Diversity, Equity and Inclusion (often abbreviated as DEI) are distinct, yet related, concepts that are important to the environment of any organization. DEI involves training and practices which seek to build cultural understanding, empathy, awareness and a welcoming environment across professions, academia, and more. Recent trends, social movements, and the Covid’19 pandemic have put these topics front and center in conversations about the evolving workplace.
Diversity, broadly speaking, is the practice of bringing in people from a variety of cultures, races, faiths, and other backgrounds. Diversity also refers to including people of different gender identity sexual orientation, age, life experiences, and disability. Diverse organizations involve people from all walks of life.
Many social movements and workplace training initially focused on Diversity as the sole goal. However, in recent years the scope has broadened to include the concepts of Equity and Inclusion.
Equity can be described as a set of values and practices which seek to ensure equal opportunity and access regardless of background or identity. Equity refers to treating people the same, implementing measures to reduce disadvantages, and seeking to remove obstacles for marginalized groups. Equitable organizations establish a fair and just environment so everybody has the same footing, so to speak.
Inclusion is the concept of actively involving people; in this context, it can be understood as the practice of actively involving a diverse group through equitable measures.

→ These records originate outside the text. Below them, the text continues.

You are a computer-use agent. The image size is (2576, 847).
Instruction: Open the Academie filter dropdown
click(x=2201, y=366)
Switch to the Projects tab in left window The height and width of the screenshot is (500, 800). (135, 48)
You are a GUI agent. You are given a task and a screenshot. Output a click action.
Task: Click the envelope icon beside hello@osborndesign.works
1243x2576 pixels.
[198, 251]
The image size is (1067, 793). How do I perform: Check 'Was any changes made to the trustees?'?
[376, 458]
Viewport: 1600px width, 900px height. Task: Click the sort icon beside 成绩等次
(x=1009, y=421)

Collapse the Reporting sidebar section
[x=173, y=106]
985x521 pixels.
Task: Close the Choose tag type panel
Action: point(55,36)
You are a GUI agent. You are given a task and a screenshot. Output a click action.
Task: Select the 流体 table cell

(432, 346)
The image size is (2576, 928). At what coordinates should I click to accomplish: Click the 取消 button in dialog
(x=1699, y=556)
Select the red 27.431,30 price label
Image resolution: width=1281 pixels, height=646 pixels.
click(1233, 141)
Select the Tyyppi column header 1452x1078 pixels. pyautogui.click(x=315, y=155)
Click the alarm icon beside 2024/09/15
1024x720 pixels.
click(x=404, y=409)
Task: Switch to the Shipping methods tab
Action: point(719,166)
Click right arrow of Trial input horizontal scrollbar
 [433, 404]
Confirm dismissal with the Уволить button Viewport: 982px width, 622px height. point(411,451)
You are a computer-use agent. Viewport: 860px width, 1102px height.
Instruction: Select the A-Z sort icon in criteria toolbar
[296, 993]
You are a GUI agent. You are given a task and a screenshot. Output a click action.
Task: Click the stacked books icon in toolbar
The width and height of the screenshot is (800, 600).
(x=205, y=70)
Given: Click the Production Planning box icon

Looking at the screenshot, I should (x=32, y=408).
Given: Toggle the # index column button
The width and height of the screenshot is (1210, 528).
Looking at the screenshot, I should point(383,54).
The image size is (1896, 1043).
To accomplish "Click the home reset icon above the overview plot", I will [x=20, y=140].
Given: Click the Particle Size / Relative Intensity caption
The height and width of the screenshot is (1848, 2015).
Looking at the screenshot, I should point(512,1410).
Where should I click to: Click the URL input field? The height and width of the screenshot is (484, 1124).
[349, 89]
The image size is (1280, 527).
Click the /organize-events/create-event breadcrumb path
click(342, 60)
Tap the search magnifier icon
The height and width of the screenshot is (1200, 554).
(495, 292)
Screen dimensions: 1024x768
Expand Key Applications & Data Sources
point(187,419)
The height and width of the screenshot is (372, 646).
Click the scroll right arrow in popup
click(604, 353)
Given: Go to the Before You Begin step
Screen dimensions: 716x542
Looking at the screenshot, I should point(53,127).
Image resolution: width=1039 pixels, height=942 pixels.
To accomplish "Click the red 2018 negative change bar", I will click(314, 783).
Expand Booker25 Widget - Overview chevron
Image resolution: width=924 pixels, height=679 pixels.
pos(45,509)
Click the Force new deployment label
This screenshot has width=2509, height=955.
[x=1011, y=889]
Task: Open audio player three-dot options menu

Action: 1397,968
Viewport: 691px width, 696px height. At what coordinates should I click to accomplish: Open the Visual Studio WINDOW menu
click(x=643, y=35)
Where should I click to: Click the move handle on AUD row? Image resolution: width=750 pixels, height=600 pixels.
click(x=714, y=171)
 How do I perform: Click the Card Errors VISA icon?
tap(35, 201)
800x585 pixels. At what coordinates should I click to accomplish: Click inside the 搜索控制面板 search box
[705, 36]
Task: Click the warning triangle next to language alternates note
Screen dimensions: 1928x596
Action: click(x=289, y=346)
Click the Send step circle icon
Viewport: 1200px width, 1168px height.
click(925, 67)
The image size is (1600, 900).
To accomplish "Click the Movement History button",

Inclusivity can involve fostering collaboration between different groups, seeking perspectives from all members of a team, and teaching people to understand and respect each other across their differences so they are open and inviting to one another. Inclusive organizations see all members of their teams having a voice and playing an active role, regardless of who they are.
DEI comprise the three main pillars of the current social movement, but Belonging is a word that has recently risen to prominence in conversations. The pandemic in particular exposed a great deal of isolation and alienation experienced by many Americans, even those who were involved in communities and organizations that had robust DEI training and values. Belonging refers to a deeper-than-surface-level sense that people are genuinely involved and engaged with an organization, and their identity and background are not something that is a barrier to that involvement.
Many are now understanding the benefits of online diversity training in the workplace or simply put, Diversity, Equity, Inclusion, and now Belonging are topics that come up often in the current conversations surrounding work, politics and culture. Events like the pandemic have only shone a brighter light on the need to foster these attitudes and values in an organization.